To be honest, I strongly believe all of this is a home made problem.
If we got codes created upstream in glibc rather than make them up
ourselves, there'd be no problem to speak of. And as far as I can tell
glibc code vs. gettext code is a 1:1 mapping, so then we might just be
able to only talk about locales and not locales+languages.

>> So here's a daring thought: How about having the KCM not work with
>> languages but actual system locales (e.g. de_DE/de_AT/de_CH rather than
>> simply 'de').
>
> Barring the above indefiniteness in the locale to language mapping, what
> about Qt locales, which have nothing to do with Glibc locales. But other
> than that, yes, I too think there should be direct selection of the
> locale -- but for each locale system (Glibc/Qt/etc). And then the KCM should
> set LANG for Glibc, and so on for the rest.

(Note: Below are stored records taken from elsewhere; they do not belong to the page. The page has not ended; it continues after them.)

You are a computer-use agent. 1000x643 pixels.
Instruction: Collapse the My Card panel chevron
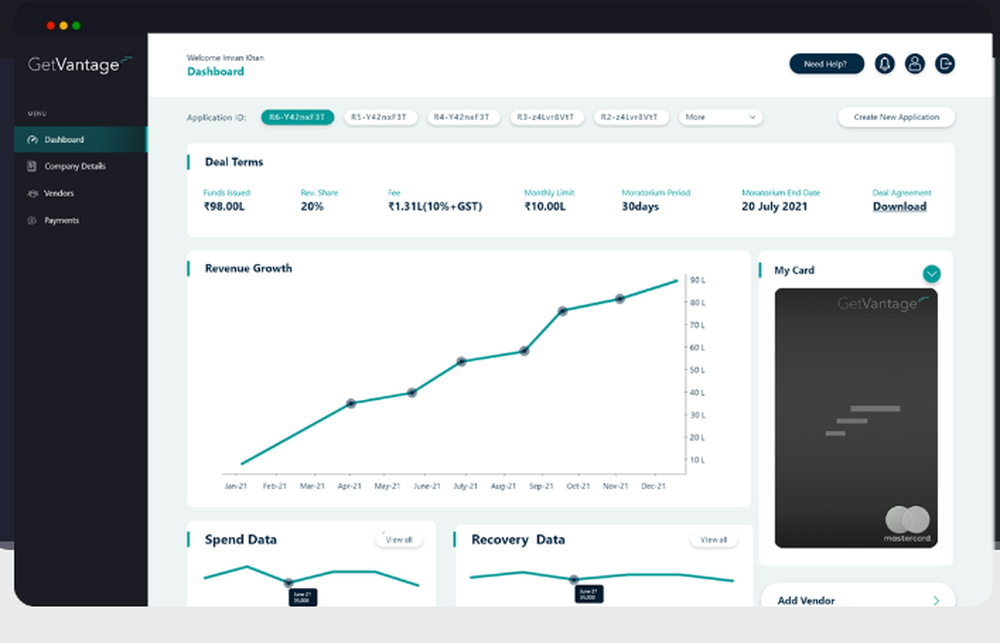[932, 272]
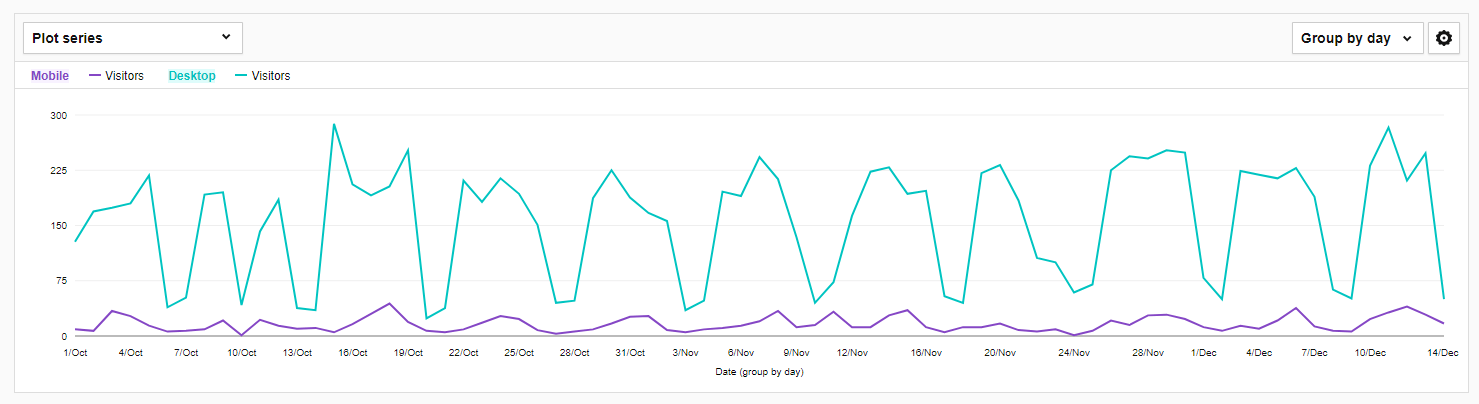1479x404 pixels.
Task: Click the Mobile legend group label
Action: [50, 76]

I thought Qt follows the platform rule, in this case glibc?

> Back to the big picture. There are different locale systems, and there are
> different translation systems. There is no consistency in names and codes,
> across the systems, and also within some systems. Hence, there is no way to
> handle all that both simply and deterministically. A capable translation/
> localization KCM should, at first, provide straightforward control for
> everything that is observed in the wild, no matter how expansive that turns
> out to be. Second, it can provide internal heuristics (extendable by
> translator input) and distro-specific hooks, such that the user can make
> some kind of fuzzy choice (e.g. "I want my user interface in Lower Saxon/
> German/English" and "I live in Germany"), and have the KCM prefill the
> settings for all the underlying systems, possibly install stuff through
> distro hooks, and allow for manual tuning of particular settings.

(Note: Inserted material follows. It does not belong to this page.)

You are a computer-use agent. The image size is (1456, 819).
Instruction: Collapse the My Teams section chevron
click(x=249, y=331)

Considering everything we'd need two configurations (this is assuming
KDE language codes continue to not be system locale codes) :

## single-selection of system locale (primary config)
- defines LANG
- possibly separate settings for LC_* or LC_* always follows LANG
- allows selection of all locales the system offers

### Additional hooking capability
- distros can hook to detail what locales are available (completely
overrides what we may have detected)
- distros can hook to provide on-demand installation of packages for the locale
- distros can hook to set LANG/LC_* (includes possible system level
setup - e.g. localegen)

## single-selection of language (secondary, if nothing is configured,
primary takes effect, i.e. LANGUAGE will not be set and the language
component of the defined LANG locale will be used)
- defines LANGUAGE
- uses kde codes
- allows selection of all languages we know are available
(kde-l10n-foo must be installed), expected result is that one always
gets a localized experience
- allows translators and distros to define additional mappings that
will be used to expand LANGUAGE, such as

### Additional hooking capability
- distros can hook to detail what languages are available (completely
overrides what we may have detected)
- distros can hook to provide on-demand installation of packages for
the language
- distros can hook to set LANGUAGE
- translators can hook to define additional mappings that will be used
to expand LANGUAGE such that when one selects for example Low Saxon
(nds) the resulting value will be "nds:de" since the primary fallback
would probably be expected to be german, rather than english. this
allows translators to define a fallback to a possible base language as
well as gettext codes for whenever the kde code is different or the
kde code might not be present.

The grand result of it all should then be that the user can select
whatever locale settings they want (numeric formats etc.) as well as
whatever KDE localization they want.

Fulll hooking support on top of that ensures that the user has the
ability to select any locale/language (regardless of whether it is
installed right now), and all applications regardless of toolkit or
translation library may find suitable language codes in LANGUAGE to
provide an appropriate localization (regardless of whether the kde
language code is the a code used by gettext and friends).